Concretion in the gallbladder lumen

Fig. 11.

Fig. 11

The image of so-called WES triad (wall-echo-shadow complex)

Fig. 12.

Fig. 12

Gallbladder polyp

Ultrasound tests constitute a useful tool in the diagnosis of acute cholecystitis with sensitivity and specificity of 88% and 80% respectively(18). The ultrasound features of acute cholecystitis encompass:

  • thickening of the gallbladder wall >3 mm;

  • concretions in the gallbladder;

  • gallbladder enlargement;

  • blocking of the concretions in the neck of gallbladder or cystic duct;

  • inflammatory infiltration/fluid areas around the gallbladder;

  • increased blood supply to the gallbladder wall in Doppler test;

  • positive ultrasound Murphy's sign;

The bile ducts diseases usually manifest themselves with patency disorders which result in the lumen dilation of the intra- and/or extrahepatic ductal fragments.
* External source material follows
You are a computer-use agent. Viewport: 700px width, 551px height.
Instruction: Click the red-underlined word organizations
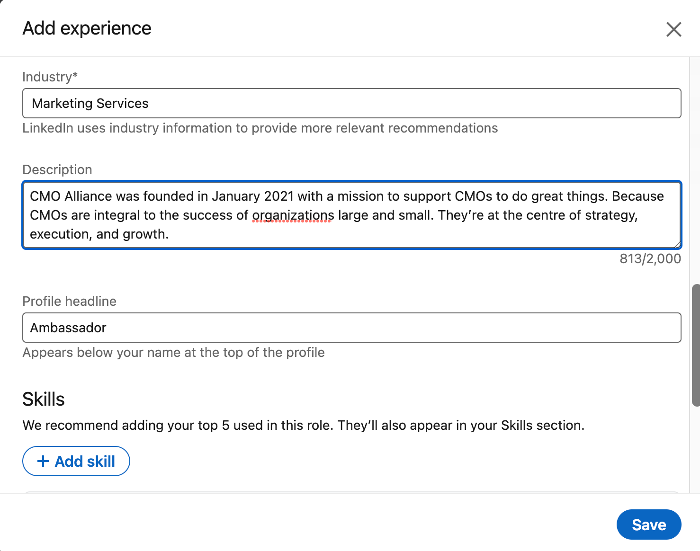[x=293, y=215]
Due to the high sensitivity obtained in the diagnosis of bile ducts dilation, ultrasonography constitutes a good tool to evaluate the localization and cause of this pathology. The width of the common bile duct lumen, which in healthy persons should not exceed 6 mm, is measured at the crossing with the right hepatic artery. The history of cholecystectomy and the age of the patient should be taken into account while performing the measurements (fig. 13). The width of the BD may be slightly larger in the distal part of the common bile duct (the difference may reach as much as 2 mm). The diameter of the intrahepatic bile ducts may amount to 2 mm or constitute not more than 40% of the diameter of the accompanying portal vein branches. In the case of intrahepatic obstruction, the dilated ducts form a “spoke-wheel” pattern. When, however, the obstacle is situated beyond the parenchyma, the bile ducts are dilated irregularly and the enhancement behind their posterior wall is observed presenting an image of so-called sea wave.

Fig. 13.

Fig. 13

Common bile duct dilation

The reasons for patency disorders are presented in tab. 4(19).

Tab. 4.

The reasons for patency disorders of the bile ducts

Non-neoplastic reasons Neoplastic reasons External pressure/Mass effect
Choledocholithiasis Cholangiocarcinoma Mirizzi's syndrome
Hemobilia Gallbladder cancer Pancreatitis
Congenital diseases of the bile ducts (Caroli's disease, inborn bile duct cysts) Pancreatic cancer Lymphadenopathy
Purulent cholangitis Ampulla of Vater carcinoma
Parasitic diseases Metastases
HIV-related cholangiopathy
Primary sclerosing cholangitis (PSC)

Based on: Rumack CM, Wilson SR, Charboneau JW, Levine D (eds.): Diagnostic Ultrasound. 4th ed., vol. 1, Mosby Inc., Philadelphia 2011(19).

Conclusion

The ultrasound examination of the liver, gallbladder and bile ducts is the first imaging test conducted in patients reporting problems in these regions. Carrying out ultrasound examinations on the basis of the proposed standards enables to optimize the test results, make final diagnosis based on the US examination or recommend further tests. The classic US examination, which is supplemented with the evaluation of the vascularization in the parenchyma or changes in Doppler tests as well as using ultrasound contrast agents, remains the standard examination. Elastography is a promising and widely used method. Nevertheless, as of today, it is not considered a standard US examination.

Conflict of interest

Authors do not report any financial or personal links with other persons or organizations, which might affect negatively the content of this publication and/or claim authorship rights to this publication.